* _Assignment_:
Write out the listing below from the line containing "Cristina Ciobanasu (813, 1791)" to its last line, unaltered, ends included.

* _Given records_:
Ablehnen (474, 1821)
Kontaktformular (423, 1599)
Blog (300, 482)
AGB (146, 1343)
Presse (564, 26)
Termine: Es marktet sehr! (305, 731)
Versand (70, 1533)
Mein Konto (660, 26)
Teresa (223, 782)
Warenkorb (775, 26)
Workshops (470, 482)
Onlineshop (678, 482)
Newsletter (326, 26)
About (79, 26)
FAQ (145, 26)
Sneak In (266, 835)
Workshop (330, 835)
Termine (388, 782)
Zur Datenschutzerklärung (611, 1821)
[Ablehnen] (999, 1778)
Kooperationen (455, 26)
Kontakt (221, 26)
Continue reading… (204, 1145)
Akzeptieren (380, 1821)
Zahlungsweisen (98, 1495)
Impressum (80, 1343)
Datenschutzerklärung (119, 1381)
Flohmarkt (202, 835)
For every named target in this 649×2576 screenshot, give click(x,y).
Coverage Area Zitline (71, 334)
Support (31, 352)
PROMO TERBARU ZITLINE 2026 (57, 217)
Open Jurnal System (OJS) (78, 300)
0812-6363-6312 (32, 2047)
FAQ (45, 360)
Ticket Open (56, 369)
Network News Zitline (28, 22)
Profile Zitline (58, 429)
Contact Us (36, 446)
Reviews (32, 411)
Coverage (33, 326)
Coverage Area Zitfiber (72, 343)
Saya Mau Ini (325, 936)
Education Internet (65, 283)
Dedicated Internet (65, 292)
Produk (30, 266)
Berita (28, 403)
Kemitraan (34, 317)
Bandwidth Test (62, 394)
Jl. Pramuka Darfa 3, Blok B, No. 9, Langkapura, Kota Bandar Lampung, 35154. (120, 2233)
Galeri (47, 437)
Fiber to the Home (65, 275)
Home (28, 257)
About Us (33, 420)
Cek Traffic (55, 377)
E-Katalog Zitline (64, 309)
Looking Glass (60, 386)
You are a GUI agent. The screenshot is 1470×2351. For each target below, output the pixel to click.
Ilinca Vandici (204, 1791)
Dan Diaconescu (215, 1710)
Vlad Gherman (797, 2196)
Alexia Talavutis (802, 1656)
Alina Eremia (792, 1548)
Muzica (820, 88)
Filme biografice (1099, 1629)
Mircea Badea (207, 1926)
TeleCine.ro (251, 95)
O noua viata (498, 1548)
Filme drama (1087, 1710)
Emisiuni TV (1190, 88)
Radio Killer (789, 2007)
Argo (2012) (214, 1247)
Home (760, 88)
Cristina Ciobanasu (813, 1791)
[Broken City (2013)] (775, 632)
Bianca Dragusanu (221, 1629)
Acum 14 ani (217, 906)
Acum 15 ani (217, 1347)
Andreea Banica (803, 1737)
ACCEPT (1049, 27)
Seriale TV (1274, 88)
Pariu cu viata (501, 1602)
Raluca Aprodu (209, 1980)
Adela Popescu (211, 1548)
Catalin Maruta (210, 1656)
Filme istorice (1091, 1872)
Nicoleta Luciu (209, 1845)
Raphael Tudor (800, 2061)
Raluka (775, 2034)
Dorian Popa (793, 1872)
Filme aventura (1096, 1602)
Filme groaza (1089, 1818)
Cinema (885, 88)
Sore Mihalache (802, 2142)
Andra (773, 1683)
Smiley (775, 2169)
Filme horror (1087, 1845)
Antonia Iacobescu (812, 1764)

* _Response below_:
Cristina Ciobanasu (813, 1791)
[Broken City (2013)] (775, 632)
Bianca Dragusanu (221, 1629)
Acum 14 ani (217, 906)
Acum 15 ani (217, 1347)
Andreea Banica (803, 1737)
ACCEPT (1049, 27)
Seriale TV (1274, 88)
Pariu cu viata (501, 1602)
Raluca Aprodu (209, 1980)
Adela Popescu (211, 1548)
Catalin Maruta (210, 1656)
Filme istorice (1091, 1872)
Nicoleta Luciu (209, 1845)
Raphael Tudor (800, 2061)
Raluka (775, 2034)
Dorian Popa (793, 1872)
Filme aventura (1096, 1602)
Filme groaza (1089, 1818)
Cinema (885, 88)
Sore Mihalache (802, 2142)
Andra (773, 1683)
Smiley (775, 2169)
Filme horror (1087, 1845)
Antonia Iacobescu (812, 1764)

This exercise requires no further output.